I don’t need my students to love me in order to make me a good teacher. I just need them to do what I teach them to do, at least until they graduate. I don’t need to win a teaching award to know that I’m doing good work. (Good thing, because I haven’t won a teaching award and probably never will. I just don’t teach enough students directly to generate votes among the student body.) Tenure and promotion are designed to reward good teaching and retain good faculty. But if I may put those under a microscope, isn’t it reasonable to conclude that I became a good teacher at some point before the hiring committee decided I was a good teacher? And that I was a good teacher before the tenure/promotion committee decided I was a good teacher? I did not feel one bit different when my tenure and promotion were approved, nor when they actually went into effect, nor when I saw the raise in my paycheck. My art and my work ethic didn’t change when those things did.

There is deeper therapy to be explored here. At what point was I supposed to stop being a good little boy? My rebellion wasn't much -- it consisted of playing the organ rather than the piano, attending grad school in Texas rather than in North Carolina, joining and leading an Episcopal church rather than a Southern Baptist one, and establishing family and friends among gay people.

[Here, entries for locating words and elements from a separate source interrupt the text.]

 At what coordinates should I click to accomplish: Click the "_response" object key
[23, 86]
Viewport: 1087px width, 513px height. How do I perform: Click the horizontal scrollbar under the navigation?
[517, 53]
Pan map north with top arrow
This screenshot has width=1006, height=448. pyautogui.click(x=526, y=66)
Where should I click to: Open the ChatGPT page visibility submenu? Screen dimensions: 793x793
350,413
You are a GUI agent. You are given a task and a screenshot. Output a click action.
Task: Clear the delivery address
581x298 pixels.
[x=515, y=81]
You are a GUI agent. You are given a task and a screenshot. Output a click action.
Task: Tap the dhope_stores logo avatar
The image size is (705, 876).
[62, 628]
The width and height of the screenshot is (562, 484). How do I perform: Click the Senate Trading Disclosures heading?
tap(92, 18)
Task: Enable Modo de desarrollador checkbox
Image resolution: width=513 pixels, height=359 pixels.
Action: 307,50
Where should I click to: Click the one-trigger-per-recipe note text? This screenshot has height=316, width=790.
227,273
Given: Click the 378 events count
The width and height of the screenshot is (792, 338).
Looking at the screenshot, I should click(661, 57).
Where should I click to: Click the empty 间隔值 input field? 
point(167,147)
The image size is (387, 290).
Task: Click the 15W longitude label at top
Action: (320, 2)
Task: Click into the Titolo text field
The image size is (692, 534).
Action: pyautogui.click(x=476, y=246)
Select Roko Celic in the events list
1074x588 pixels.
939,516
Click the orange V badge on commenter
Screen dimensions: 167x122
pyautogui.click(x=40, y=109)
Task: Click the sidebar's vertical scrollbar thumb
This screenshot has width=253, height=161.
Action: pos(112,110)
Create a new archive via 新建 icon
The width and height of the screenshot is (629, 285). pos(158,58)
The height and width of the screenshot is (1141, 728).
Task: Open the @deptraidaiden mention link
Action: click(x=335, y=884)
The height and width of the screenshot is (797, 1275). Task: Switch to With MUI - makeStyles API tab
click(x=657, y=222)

Though our statuses rise and change, we are much the same person we were way back when. Now, just as then, there are still accolades and approvals some of us crave, yea even need, to continue doing what we’re doing. I can’t work in the pragmatic vacuum I have discussed here today. I need human interaction and human approval. Therefore, yes, I do need students to love me. I do need audiences to celebrate my work. I do need presenters to keep calling me. I do need committees to consider me worthy. I do need (or at least want) pastors and conductors to acknowledge me as an expert, rather than as hired help.

To many, I am da man. To myself, I am often merely the same man. To those who seek an organist or organ teacher, I am their man. As a boy, I wanted to be a man. As a man, I sometimes miss boyhood. I think I’ll just continue being Joby the organist and good man, if it’s all the same to you. If you’d like to give me an award for any of that, I’ll gladly accept it and proudly display it. But otherwise, I’m still practicing my notes, teaching my students, and continuing to grow up.